ならば日本共産党は危険性のない平和な政党なのだろうか? 同党が革命政党である以上、その答えは「否」である。真に恐れなければならないのは「暴力革命」ではなく「革命」そのものだからだ。
革命は、武力によらず、平和的に選挙によって遂行されたとしても、既存の社会体制を大本から転覆させる行為である以上、流血の暴力をふくむあらゆる事態を想定しなければならない。
志位委員長は革命の恐ろしさを否定するのに懸命だ。
「なお『革命』といっても恐ろしい話では決してありません。私たちは、世の中の仕組みを大本から変えるという意味で、この言葉を使っていま す。しかも、過去の世界史のさまざまな『革命』とは違って、選挙で多数を得て進めることを明確にしています。一部に『共産党は革命政党』だといって“恐ろしい政党”だと印象づけようとする攻撃がありますが、これはまったく成り立つものではあ りません。だいたい『革命』という言葉は、たとえば『産業革命』、『科学技術革命』というように普通に使われているではありませんか」(2021年8月4日、党創立99周年記念講演)。
共産党のめざす革命は「選挙で多数を得て進める」というものだが、それは過去の世界史の中での「『革命』とは違って」一度も成功したことがない“実験”であることを、この志位講演でも認めている。
実際、世界の歴史をふり返れば革命は常に暴力、武力行使をともなっている。我が国の革命である明治維新も「大政奉還」という平和的手段では終わらず、その後に戊辰戦争という内戦に発展している。一般には「無血革命」と呼ばれている17世紀イギリスの「名誉革命」も、軍事力を背景としたクーデターであり、比較的小規模とはいえ戦闘が発生しており、けっして「無血」ではなかった。

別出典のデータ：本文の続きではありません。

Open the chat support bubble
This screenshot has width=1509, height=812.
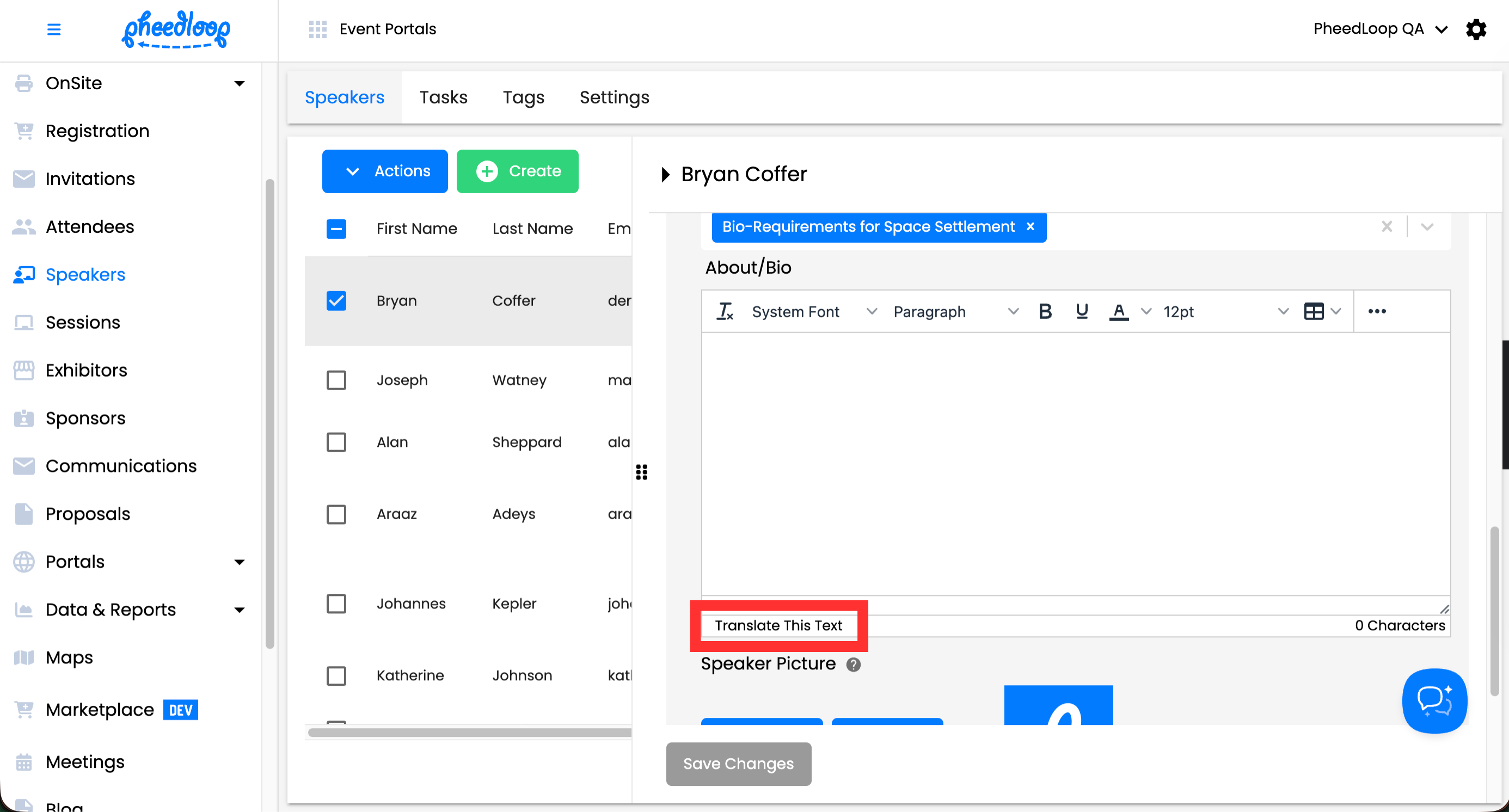click(1433, 700)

「世の中の仕組みを大本から変える」ことは文字通り“命がけ”で行う企てなのだ。
共産党が警察力や自衛隊を支配下に
日本共産党が1992年に編纂、出版した『社会科学総合辞典』では「革命」を、「革命の根本問題は国家権力の問題であり、社会発展の法則にそって1階級ないし諸階級から、他の1階級ないし諸階級に国家権力が移動すること」と定義している。

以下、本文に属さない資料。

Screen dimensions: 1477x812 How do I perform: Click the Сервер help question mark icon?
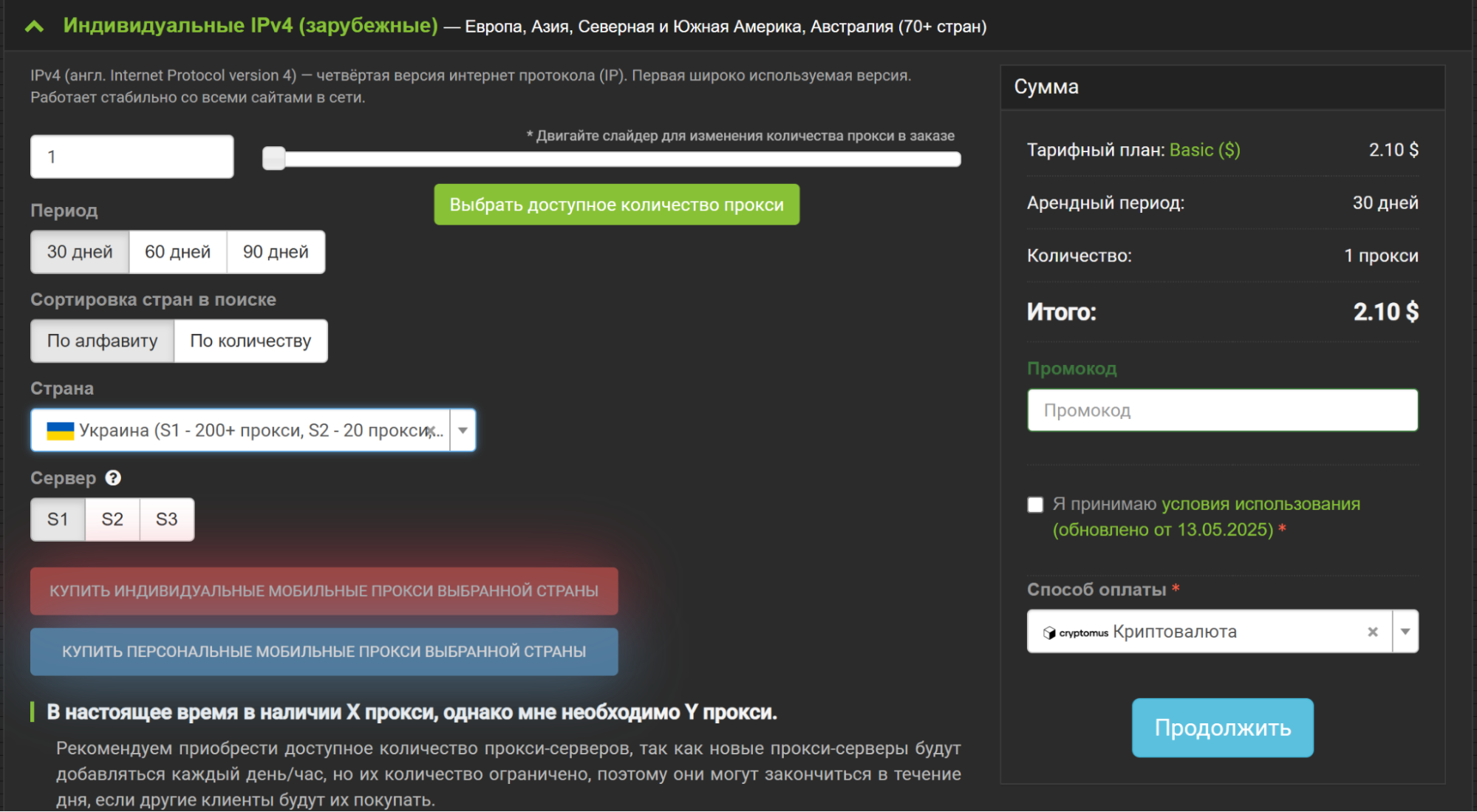click(x=113, y=478)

そして、同辞典によれば「国家権力」とは「国家のもつ強制力」であり、「国家権力の中心は国家のもつ強力である」と説明されている。
「強力」とはドイツ語のゲバルト(Gewalt)の訳語であり、「暴力」と同じ意味だ。国家の「強制力」の具体例には軍隊、警察、裁判所、刑務所などがある。

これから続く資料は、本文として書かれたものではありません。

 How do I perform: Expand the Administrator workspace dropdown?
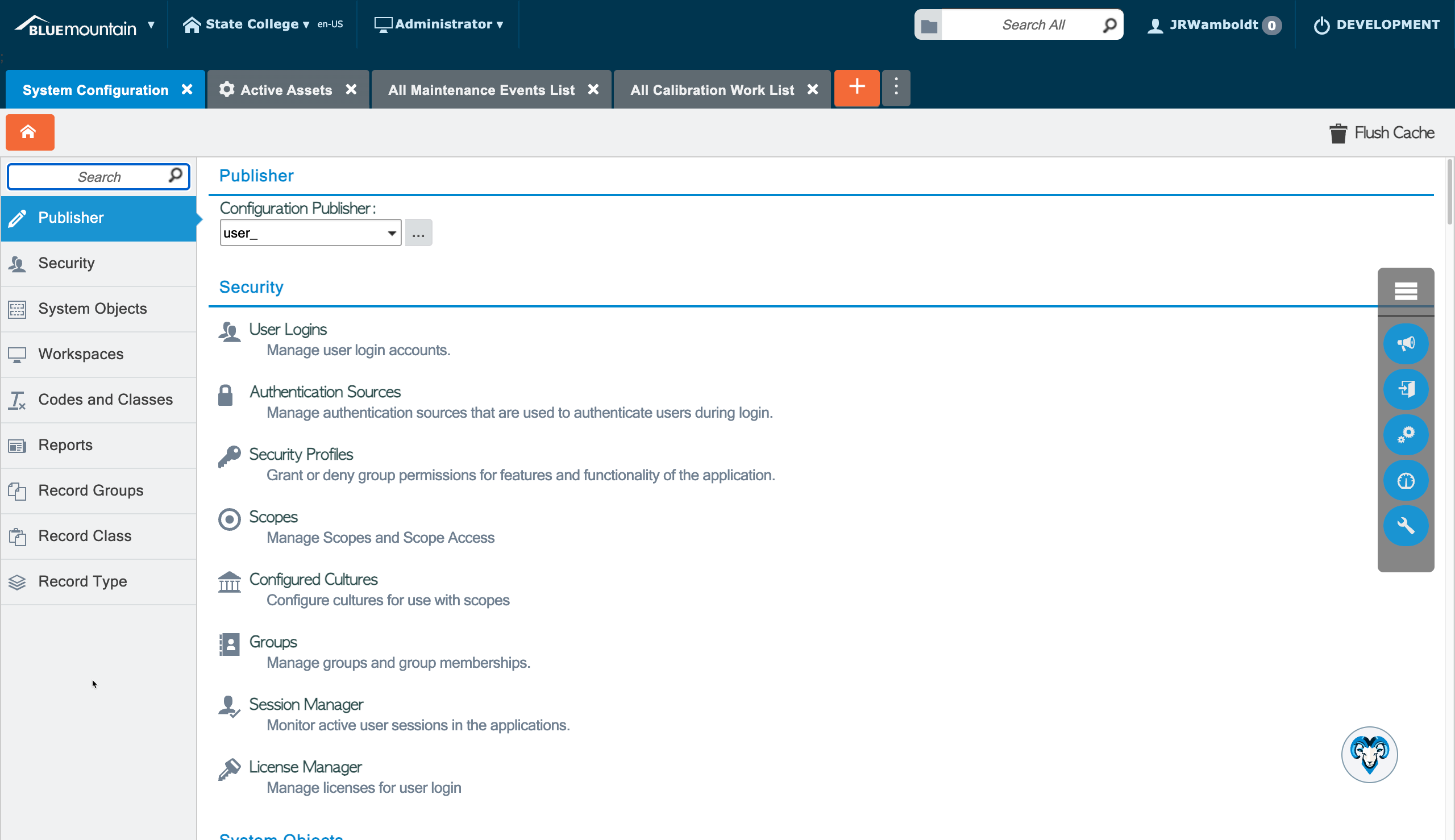(443, 24)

結局のところ、「革命」とは国家権力による強制力=暴力を掌握することだといえる。これまでの革命はすべてこの暴力を他の暴力で打倒してきた。日本共産党が主張するとおりに暴力的手段を用いないとしても、暴力を掌握するという革命の本質は変わらない。いいかえれば、共産党が警察力や自衛隊の武力を支配下におくことが革命である。
これこそ革命のいちばんの恐ろしさである。